A supermarket I regularly shop at recently added beer and wine to its selections. When I went to purchase some beer, I was asked to present my license as proof of age. The clerk took the identification and entered my birth date into the register. This is one of the worst cases of "collect more data" I have ever encountered--no consent was asked to add data entry to a routine social interaction. In a subsequent transaction, I requested that my birth date not be entered, and as I suspected, the transaction could not be completed without the data entry. The best I could achieve was for the clerk to volunteer to enter false data, which she did with some zeal.

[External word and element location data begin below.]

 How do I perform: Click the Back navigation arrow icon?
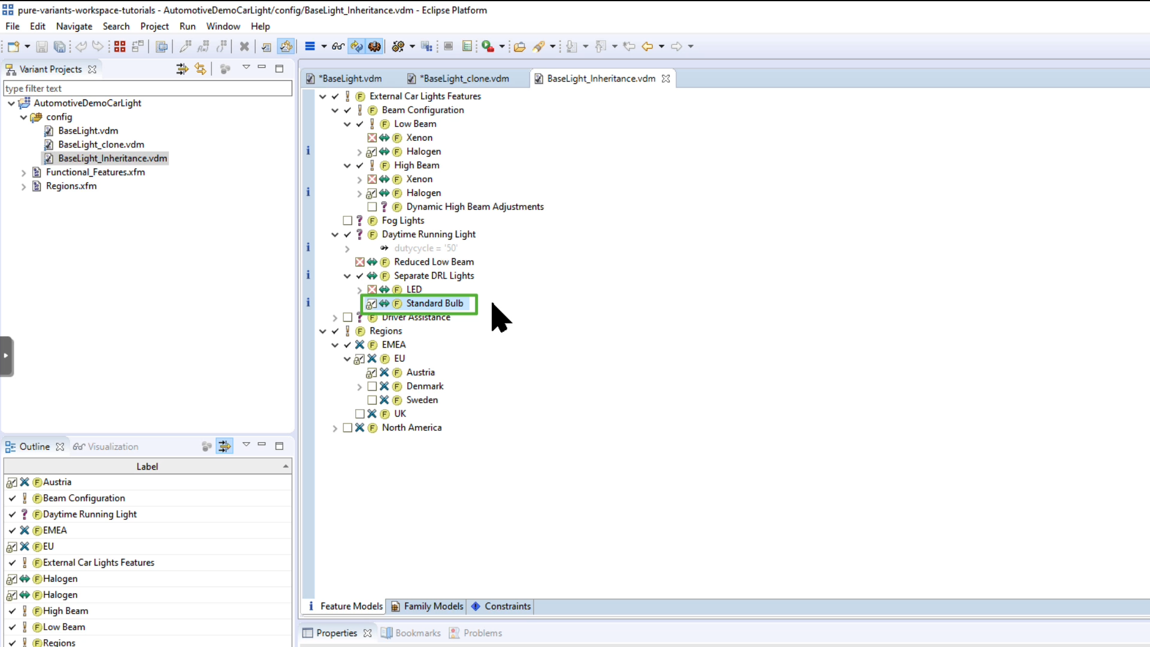click(649, 47)
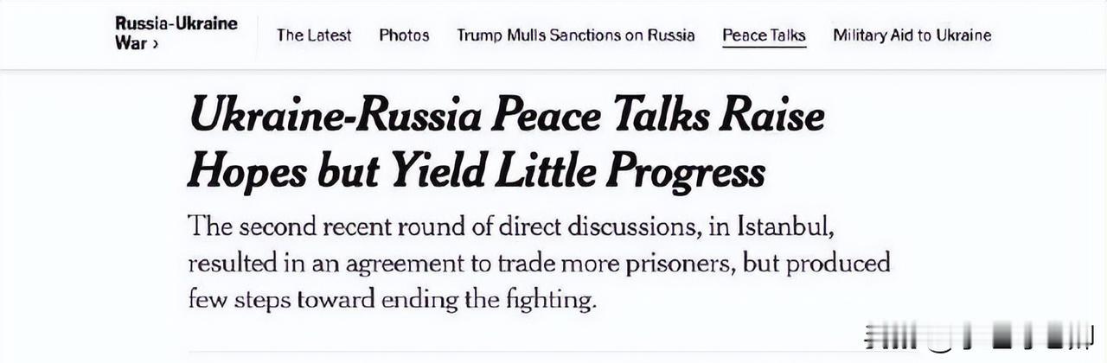Click the Ukraine-Russia Peace Talks headline

coord(506,143)
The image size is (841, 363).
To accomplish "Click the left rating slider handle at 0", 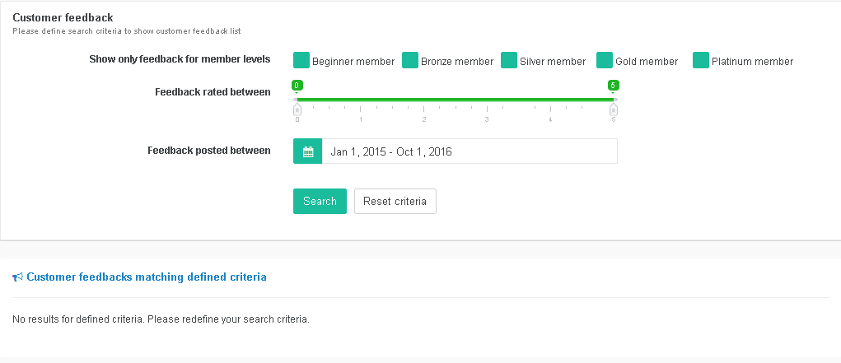I will point(297,110).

That experience hit a number of interests:

Fair information practices
Social interactions involving privacy
Proliferation of data

And primed the ground for a few more:

Techniques that compensate for false data
Checking a certain company’s responsiveness to privacy complaints

To continue the saga, the customer service department assured me that the data is entered but not captured (as evidenced by the reapplication each time). Should I trust them? More importantly, why should I have to trust them? What happens if the policy changes? I wouldn’t be able to tell the difference. What if the ownership changes, will they honor the same policy? Is there any benefit to data entry? If it is a guarantee of the social interaction (she really did check my age!) does it really help? … It seems more likely that the problem of not really looking at the id isn’t fixed in the long term (eventually you don’t really look, just enter the data). In short, it seems like the intent was ok but probably flawed, and the application was seriously flawed.

Professional interests:

Since a good chunk of my job goes toward making the Census Bureau’s microdata publications safe, the proliferation of data is a major concern. My current research project is secure regression analysis. Can statistical modeling be done without examination of record level data, without running into differencing problems, without disclosing low level counts, and with synthetic diagnostic information (e.g. residuals)? This is partly software development, partly understanding the ground of statistical perception (what really constitutes “playing with the data”?) and partly a good set of data protection rules.

Philip Steel
Disclosure Avoidance Group
Statistical Research Division
Census Bureau

Philip Steel

U.S Census Bureau

 

 

Biographical Data

Philip Steel serves on the Census Bureau’s Disclosure Review Board and is a member of the Disclosure Avoidance Group in the Bureau’s Statistical Research Division. He is the current chair of the Confidentiality and Data Access Committee, an interest group of the Federal Committee on Statistical Methodology. He maintains an active interest in the application of the Health Insurance Portability & Accountability Act's provisions on confidentiality, as well as its interaction with the Common rule. His background is in probability theory and variance estimation. His research interests include disclosure risk measures, record linkage, table enumeration, and he is currently involved in designing software for secure regression analysis.